- [What is needed]
Lines containing "computer" should be pulled from the material below.

- [Data]
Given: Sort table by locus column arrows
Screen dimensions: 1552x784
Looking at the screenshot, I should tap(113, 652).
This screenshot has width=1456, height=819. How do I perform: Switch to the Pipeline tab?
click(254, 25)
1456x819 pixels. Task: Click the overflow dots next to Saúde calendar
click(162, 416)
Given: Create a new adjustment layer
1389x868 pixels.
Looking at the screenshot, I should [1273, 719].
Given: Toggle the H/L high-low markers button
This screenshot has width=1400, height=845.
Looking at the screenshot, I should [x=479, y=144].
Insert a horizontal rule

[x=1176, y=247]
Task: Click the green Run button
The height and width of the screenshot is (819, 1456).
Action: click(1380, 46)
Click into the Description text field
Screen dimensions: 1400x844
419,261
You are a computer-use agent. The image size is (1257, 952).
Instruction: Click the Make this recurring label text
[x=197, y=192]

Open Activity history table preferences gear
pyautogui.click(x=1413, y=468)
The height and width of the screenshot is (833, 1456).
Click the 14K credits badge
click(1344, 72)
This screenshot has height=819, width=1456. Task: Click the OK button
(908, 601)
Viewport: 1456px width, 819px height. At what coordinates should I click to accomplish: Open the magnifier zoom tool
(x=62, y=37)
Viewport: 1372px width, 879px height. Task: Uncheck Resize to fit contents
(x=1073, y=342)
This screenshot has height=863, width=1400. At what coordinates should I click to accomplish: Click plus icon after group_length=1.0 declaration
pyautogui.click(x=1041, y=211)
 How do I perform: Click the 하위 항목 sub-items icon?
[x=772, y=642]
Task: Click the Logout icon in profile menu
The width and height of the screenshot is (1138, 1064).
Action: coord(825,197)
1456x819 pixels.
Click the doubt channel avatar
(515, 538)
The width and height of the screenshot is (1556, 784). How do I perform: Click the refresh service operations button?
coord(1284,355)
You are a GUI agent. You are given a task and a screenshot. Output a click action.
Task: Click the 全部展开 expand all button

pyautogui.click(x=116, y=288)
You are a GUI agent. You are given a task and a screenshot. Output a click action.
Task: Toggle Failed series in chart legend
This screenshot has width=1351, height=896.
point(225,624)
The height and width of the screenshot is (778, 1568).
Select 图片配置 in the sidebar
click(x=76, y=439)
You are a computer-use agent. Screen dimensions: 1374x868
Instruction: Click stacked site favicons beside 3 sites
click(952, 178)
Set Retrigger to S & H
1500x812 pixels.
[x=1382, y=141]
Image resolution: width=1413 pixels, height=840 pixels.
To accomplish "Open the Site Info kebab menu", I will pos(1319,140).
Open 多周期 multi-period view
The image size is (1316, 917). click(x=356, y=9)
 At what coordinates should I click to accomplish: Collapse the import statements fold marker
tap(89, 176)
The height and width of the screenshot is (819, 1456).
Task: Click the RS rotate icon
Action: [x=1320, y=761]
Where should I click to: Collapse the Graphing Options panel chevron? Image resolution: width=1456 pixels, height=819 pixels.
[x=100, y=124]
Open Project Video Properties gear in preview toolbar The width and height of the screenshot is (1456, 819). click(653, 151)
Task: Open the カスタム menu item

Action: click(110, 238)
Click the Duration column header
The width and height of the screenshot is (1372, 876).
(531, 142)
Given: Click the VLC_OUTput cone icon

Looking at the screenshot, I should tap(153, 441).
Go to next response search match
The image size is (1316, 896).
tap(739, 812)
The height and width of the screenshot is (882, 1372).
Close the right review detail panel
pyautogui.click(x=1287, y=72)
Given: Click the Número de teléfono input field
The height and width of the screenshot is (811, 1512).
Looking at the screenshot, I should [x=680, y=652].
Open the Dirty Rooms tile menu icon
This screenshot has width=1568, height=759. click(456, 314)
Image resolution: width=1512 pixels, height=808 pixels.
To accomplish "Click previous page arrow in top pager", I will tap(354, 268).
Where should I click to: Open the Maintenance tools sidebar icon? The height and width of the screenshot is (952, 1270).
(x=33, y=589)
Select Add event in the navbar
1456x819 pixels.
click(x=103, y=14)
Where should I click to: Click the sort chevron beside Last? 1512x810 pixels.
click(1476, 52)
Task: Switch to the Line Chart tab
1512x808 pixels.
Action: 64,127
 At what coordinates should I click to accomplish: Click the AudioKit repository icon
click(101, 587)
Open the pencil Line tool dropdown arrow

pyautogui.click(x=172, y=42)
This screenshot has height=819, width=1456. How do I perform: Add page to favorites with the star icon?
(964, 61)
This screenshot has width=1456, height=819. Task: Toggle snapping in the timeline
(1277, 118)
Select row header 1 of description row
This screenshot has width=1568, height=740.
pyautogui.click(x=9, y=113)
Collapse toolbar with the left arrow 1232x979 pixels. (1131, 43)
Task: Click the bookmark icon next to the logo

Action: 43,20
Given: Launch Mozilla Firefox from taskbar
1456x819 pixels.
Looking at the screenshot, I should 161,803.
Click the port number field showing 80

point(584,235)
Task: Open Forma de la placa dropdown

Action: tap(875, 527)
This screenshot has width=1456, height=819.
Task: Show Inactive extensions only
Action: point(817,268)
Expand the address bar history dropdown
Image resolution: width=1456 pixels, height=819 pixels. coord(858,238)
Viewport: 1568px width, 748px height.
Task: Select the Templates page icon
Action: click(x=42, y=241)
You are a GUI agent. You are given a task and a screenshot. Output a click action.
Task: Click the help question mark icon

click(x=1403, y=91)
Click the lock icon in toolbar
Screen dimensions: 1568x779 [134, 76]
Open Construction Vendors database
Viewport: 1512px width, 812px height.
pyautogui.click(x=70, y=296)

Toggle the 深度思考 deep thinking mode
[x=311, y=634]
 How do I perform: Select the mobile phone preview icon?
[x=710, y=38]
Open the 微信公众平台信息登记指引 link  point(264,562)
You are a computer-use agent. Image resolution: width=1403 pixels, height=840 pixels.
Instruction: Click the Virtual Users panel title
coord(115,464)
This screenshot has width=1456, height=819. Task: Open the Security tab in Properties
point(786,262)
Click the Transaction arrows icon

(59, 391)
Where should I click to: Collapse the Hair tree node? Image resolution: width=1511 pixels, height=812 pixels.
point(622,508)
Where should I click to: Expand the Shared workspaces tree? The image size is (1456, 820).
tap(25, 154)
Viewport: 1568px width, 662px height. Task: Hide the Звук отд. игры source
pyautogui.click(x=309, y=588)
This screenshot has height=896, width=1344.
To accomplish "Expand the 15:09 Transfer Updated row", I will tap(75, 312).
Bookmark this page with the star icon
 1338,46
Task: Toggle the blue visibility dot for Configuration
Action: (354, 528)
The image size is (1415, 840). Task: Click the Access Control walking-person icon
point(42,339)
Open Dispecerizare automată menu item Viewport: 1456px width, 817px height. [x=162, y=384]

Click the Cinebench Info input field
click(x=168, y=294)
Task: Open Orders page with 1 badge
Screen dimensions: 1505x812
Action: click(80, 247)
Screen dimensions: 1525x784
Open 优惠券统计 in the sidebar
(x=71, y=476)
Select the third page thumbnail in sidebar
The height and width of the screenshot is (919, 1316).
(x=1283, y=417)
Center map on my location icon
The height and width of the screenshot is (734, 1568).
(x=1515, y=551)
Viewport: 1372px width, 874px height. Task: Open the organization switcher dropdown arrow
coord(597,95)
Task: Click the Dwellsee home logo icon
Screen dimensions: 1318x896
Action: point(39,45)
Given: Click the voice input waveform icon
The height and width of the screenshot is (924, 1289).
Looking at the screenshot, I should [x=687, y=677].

- [Answer to the problem]
You are a computer-use agent. The image size is (1257, 952).
You are a computer-use agent. Screen dimensions: 1374x868
You are a computer-use agent. Image resolution: width=1403 pixels, height=840 pixels.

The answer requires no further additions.